TASK DESCRIPTION: Retype all of the data without changing a single word.

*** Opening of RECORDS SHOWN ***

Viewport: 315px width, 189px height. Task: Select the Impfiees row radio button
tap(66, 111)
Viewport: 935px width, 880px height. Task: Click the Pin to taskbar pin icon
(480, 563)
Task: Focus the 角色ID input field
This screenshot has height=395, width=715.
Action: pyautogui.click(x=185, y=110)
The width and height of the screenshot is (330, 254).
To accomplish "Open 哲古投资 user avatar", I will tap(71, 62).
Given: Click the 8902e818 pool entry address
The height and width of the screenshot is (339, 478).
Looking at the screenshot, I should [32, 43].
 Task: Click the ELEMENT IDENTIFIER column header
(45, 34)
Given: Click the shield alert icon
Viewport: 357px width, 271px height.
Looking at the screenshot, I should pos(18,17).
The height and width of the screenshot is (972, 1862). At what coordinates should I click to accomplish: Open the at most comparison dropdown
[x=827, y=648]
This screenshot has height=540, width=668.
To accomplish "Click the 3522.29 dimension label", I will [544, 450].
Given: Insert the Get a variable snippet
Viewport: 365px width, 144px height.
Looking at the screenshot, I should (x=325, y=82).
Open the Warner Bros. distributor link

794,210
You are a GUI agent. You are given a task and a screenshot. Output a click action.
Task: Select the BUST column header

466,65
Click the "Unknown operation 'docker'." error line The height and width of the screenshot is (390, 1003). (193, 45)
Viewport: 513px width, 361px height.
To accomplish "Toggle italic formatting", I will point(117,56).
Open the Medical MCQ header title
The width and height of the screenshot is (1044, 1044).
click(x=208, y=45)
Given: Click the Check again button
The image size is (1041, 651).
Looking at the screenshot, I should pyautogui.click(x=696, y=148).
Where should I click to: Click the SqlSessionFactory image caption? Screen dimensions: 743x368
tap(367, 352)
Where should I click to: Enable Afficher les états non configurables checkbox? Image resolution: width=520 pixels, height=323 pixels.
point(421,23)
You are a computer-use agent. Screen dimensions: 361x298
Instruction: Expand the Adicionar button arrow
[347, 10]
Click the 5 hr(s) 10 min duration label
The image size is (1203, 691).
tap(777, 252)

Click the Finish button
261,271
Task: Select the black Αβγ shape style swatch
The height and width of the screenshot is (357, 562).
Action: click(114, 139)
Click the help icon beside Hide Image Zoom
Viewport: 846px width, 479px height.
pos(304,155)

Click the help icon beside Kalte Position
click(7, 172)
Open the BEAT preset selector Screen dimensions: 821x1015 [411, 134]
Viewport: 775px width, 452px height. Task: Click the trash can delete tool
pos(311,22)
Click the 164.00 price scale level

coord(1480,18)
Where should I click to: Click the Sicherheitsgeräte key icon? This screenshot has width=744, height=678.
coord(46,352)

*** Close of RECORDS SHOWN ***

ANSWER TO THIS PROBLEM:
Viewport: 315px width, 189px height. Task: Select the Impfiees row radio button
tap(66, 111)
Viewport: 935px width, 880px height. Task: Click the Pin to taskbar pin icon
(480, 563)
Task: Focus the 角色ID input field
This screenshot has height=395, width=715.
Action: pyautogui.click(x=185, y=110)
The width and height of the screenshot is (330, 254).
To accomplish "Open 哲古投资 user avatar", I will tap(71, 62).
Given: Click the 8902e818 pool entry address
The height and width of the screenshot is (339, 478).
Looking at the screenshot, I should [32, 43].
 Task: Click the ELEMENT IDENTIFIER column header
(45, 34)
Given: Click the shield alert icon
Viewport: 357px width, 271px height.
Looking at the screenshot, I should pos(18,17).
The height and width of the screenshot is (972, 1862). At what coordinates should I click to accomplish: Open the at most comparison dropdown
[x=827, y=648]
This screenshot has height=540, width=668.
To accomplish "Click the 3522.29 dimension label", I will [544, 450].
Given: Insert the Get a variable snippet
Viewport: 365px width, 144px height.
Looking at the screenshot, I should (x=325, y=82).
Open the Warner Bros. distributor link

794,210
You are a GUI agent. You are given a task and a screenshot. Output a click action.
Task: Select the BUST column header

466,65
Click the "Unknown operation 'docker'." error line The height and width of the screenshot is (390, 1003). (193, 45)
Viewport: 513px width, 361px height.
To accomplish "Toggle italic formatting", I will point(117,56).
Open the Medical MCQ header title
The width and height of the screenshot is (1044, 1044).
click(x=208, y=45)
Given: Click the Check again button
The image size is (1041, 651).
Looking at the screenshot, I should pyautogui.click(x=696, y=148).
Where should I click to: Click the SqlSessionFactory image caption? Screen dimensions: 743x368
tap(367, 352)
Where should I click to: Enable Afficher les états non configurables checkbox? Image resolution: width=520 pixels, height=323 pixels.
point(421,23)
You are a computer-use agent. Screen dimensions: 361x298
Instruction: Expand the Adicionar button arrow
[347, 10]
Click the 5 hr(s) 10 min duration label
The image size is (1203, 691).
tap(777, 252)

Click the Finish button
261,271
Task: Select the black Αβγ shape style swatch
The height and width of the screenshot is (357, 562).
Action: click(114, 139)
Click the help icon beside Hide Image Zoom
Viewport: 846px width, 479px height.
pos(304,155)

Click the help icon beside Kalte Position
click(7, 172)
Open the BEAT preset selector Screen dimensions: 821x1015 [411, 134]
Viewport: 775px width, 452px height. Task: Click the trash can delete tool
pos(311,22)
Click the 164.00 price scale level

coord(1480,18)
Where should I click to: Click the Sicherheitsgeräte key icon? This screenshot has width=744, height=678.
coord(46,352)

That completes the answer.